"The completion of AINA will ensure that never again will any company large or small have an excuse for not incorporating Catalan into their textual, visual or audio services," said BSC associate director Josep M. Martorell
The goal of AINA is to ensure the future of the Catalan language in the digital world at the same level as other languages with global reach.
The Barcelona Supercomputing Center - Centro Nacional de Supercomputación (BSC-CNS) will receive an investment of 12 million euros over the next four years to continue developing the AINA project. The Generalitat de Catalunya (Catalan Government) has announced this Monday an annual investment of 3 million euros until 2026 to ensure the continuity and completion of an initiative whose objective is to ensure the future of the Catalan language in the digital world at the same level as other global languages.
The announcement has been made by the Catalan Minister of Business and Labour, Roger Torrent i Ramió, and the associate director of the BSC, Josep Maria Martorell, after holding a working meeting in which the secretary of Digital Policies, Gina Tost i Faus; the secretary of Linguistic Policy, Francesc Xavier Vila Moreno; the director of the BSC, Mateo Valero; and the head of the AINA project and co-leader of the Text Mining Unit of the BSC, Marta Villegas, also took part.
"Having multi-year funding until 2026 is exceptional news that allows us to give continuity to the team working on the AINA project and to continue investing in developing new technology. The completion of AINA will ensure that never again will any company large or small have an excuse for not incorporating Catalan into their textual, visual or audio services," said BSC associate director Josep M. Martorell after the meeting.
AINA is a project led by the BSC that is based on data technologies and artificial intelligence (AI) with the ultimate goal of making technology understand and speak Catalan, so that citizens can fully participate in the digital world in Catalan.
To achieve this goal, the AINA project is developing the necessary infrastructure to make the inclusion of Catalan in AI applications sufficiently attractive and viable, both for large technology companies and local industry, so that any company or organization can use the resources generated by AINA, such as corpus (massive data sets) and models of the Catalan language, to develop specific solutions or services (translators, personal assistants, speech synthesizers, text classifiers, etc.) in Catalan.
To date, the AINA project has already created the largest "text corpus" ever made of the Catalan language.
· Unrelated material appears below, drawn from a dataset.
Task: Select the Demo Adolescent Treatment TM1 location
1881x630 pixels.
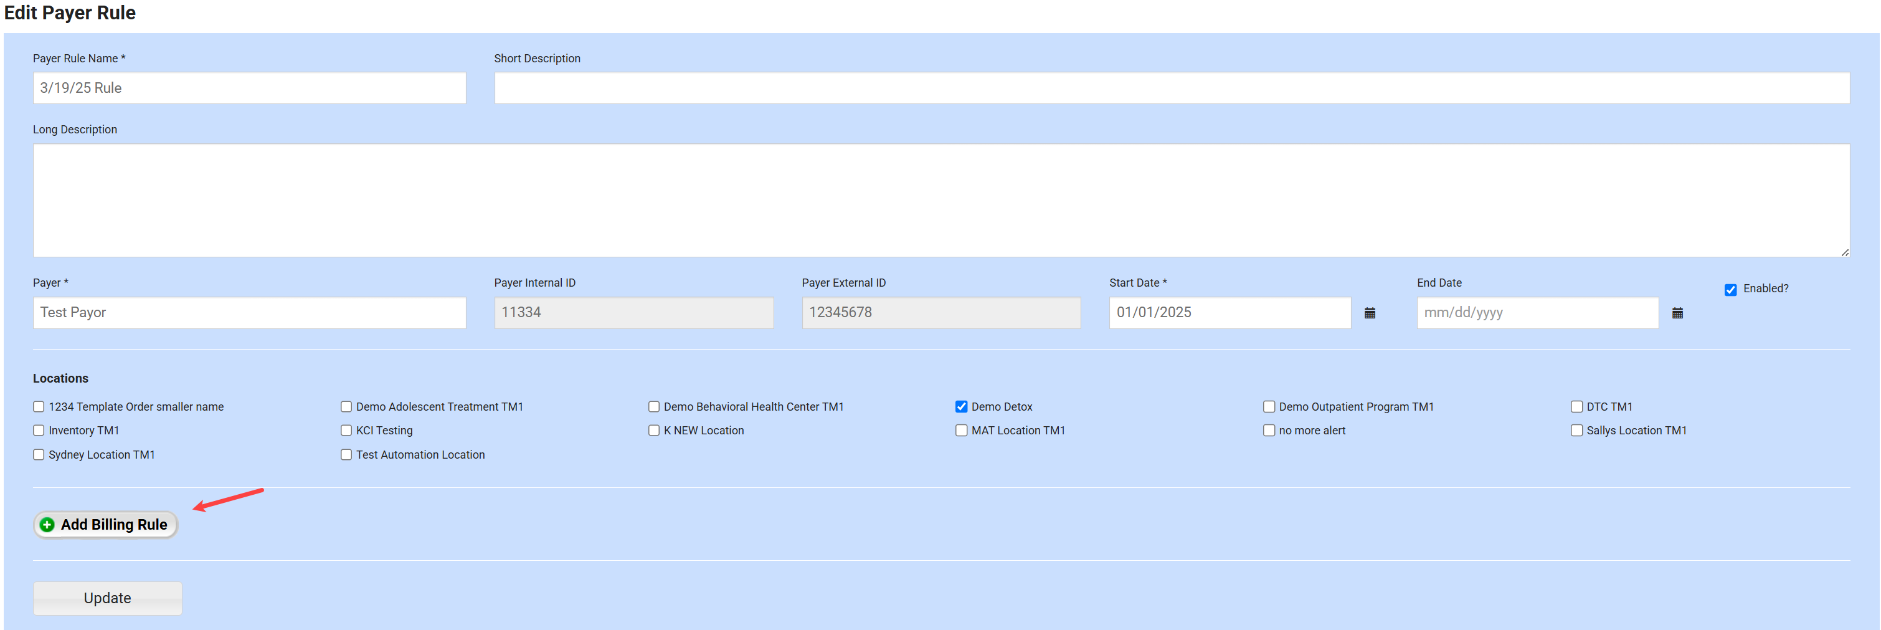Action: [x=346, y=406]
This corpus has been obtained and continues to grow by downloading texts from different digital sources in Catalan (web pages, files, etc.) and processing them to be used as training data by the neural networks that use the language models.
AINA has also started to build a large corpus of Catalan voice, which is mainly fed by the data obtained through the initiative "La nostra llengua és la teva veu (Our language is your voice)", consisting of a call for altruistic participation of Catalan-speaking citizens to give their voice and validate the voice contributed by other people through the Mozilla Common Voice platform.
Among the first prototypes developed in 2022, the following stand out: new synthetic voices trained by AINA through their use in a virtual assistant from the company Bookline; an automatic transcription tool (oTranscribe+) that allows and facilitates editing while guaranteeing data privacy; and a voice chatbot that answers questions about the AINA project and that can serve as a basis for creating other conversational experiences in Catalan.
In 2023, work will continue along these lines to expand the text and speech corpus and the language models trained from these corpus. At the end of the AINA project, in 2026, all the necessary pieces will be available so that any company or organization can combine them to create their solutions or services guaranteeing that they understand and speak Catalan correctly in any of its variants.